Available data -
####
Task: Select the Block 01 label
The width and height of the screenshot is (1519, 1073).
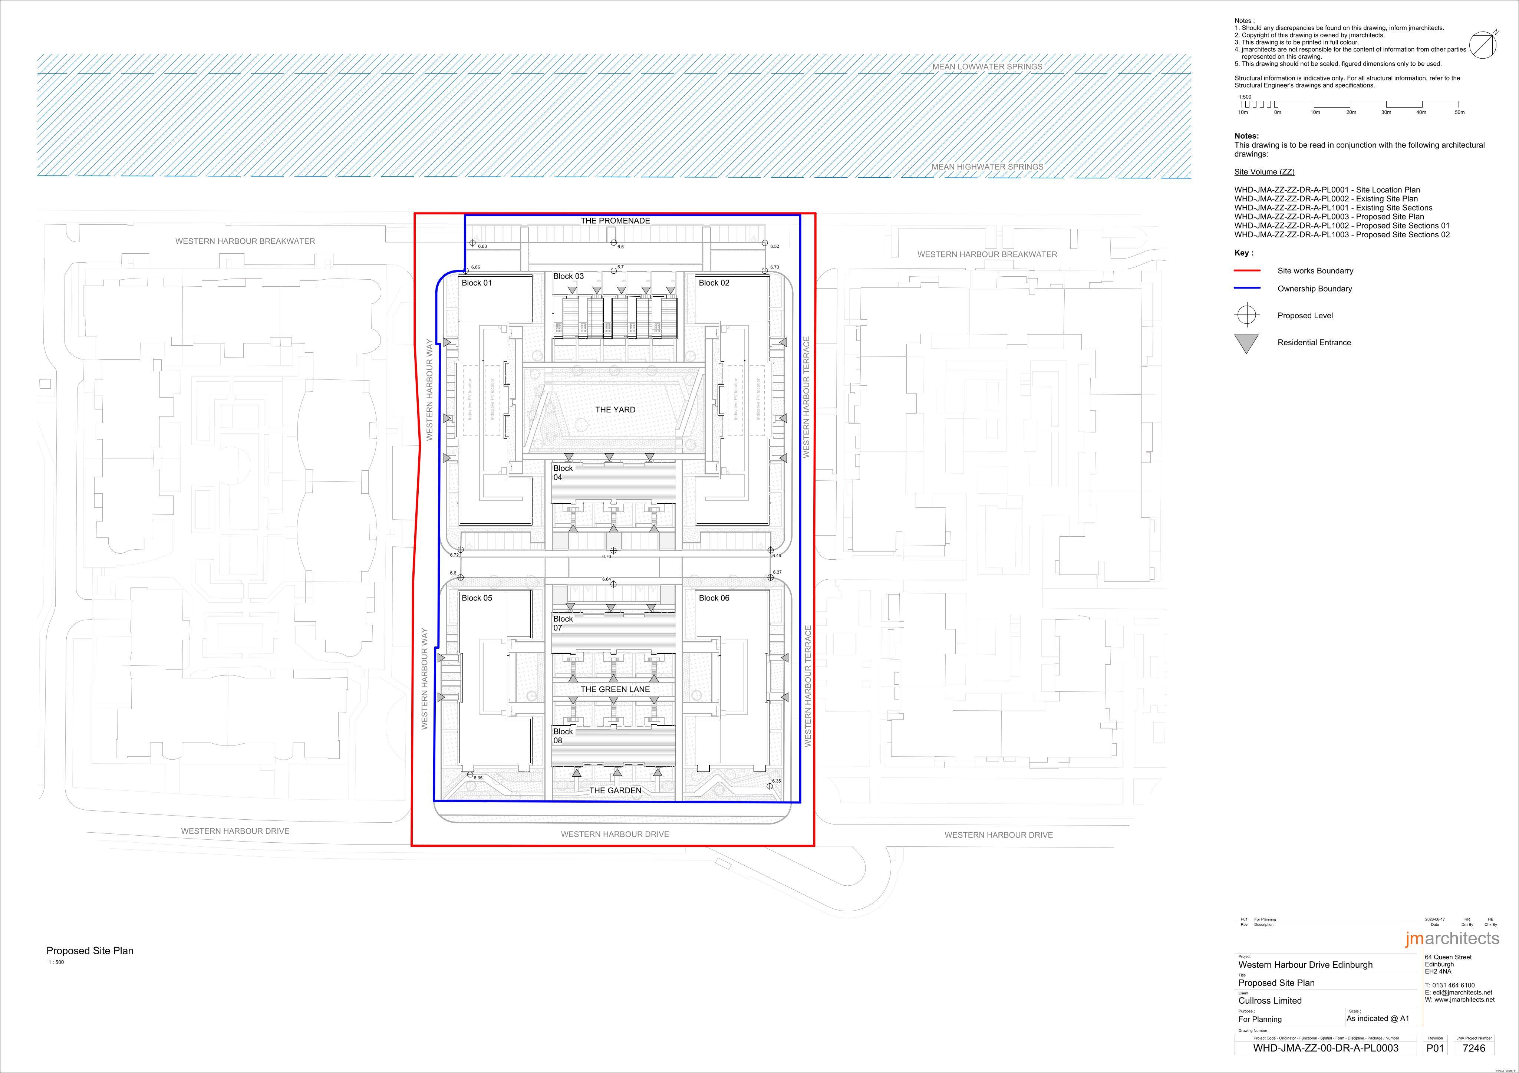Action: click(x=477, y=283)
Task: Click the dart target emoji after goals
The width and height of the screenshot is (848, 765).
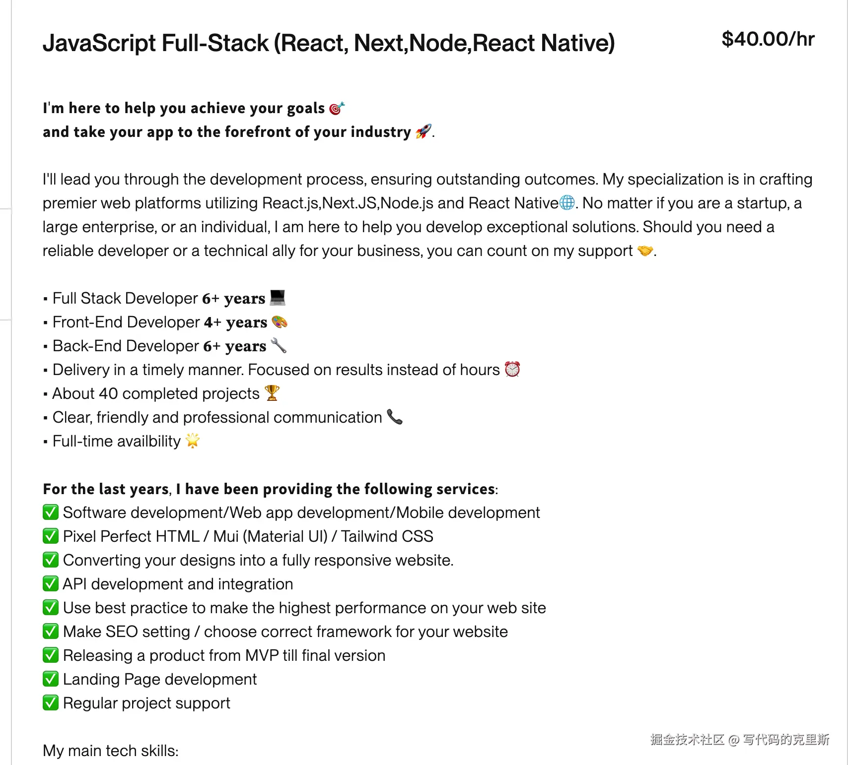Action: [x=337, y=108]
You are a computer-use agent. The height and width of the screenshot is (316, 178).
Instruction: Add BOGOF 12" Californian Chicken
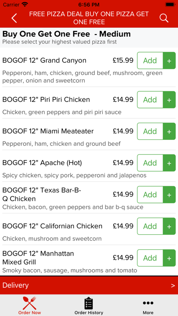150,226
####
Task instructions -
Repeat every record above exactly, but drop the pictures.

Result of this task -
Task: Select the Block 01 label
The width and height of the screenshot is (1519, 1073).
Action: click(x=477, y=283)
Task: Click the dart target emoji after goals
The width and height of the screenshot is (848, 765).
Action: [x=337, y=108]
You are a computer-use agent. The height and width of the screenshot is (316, 178).
Instruction: Add BOGOF 12" Californian Chicken
150,226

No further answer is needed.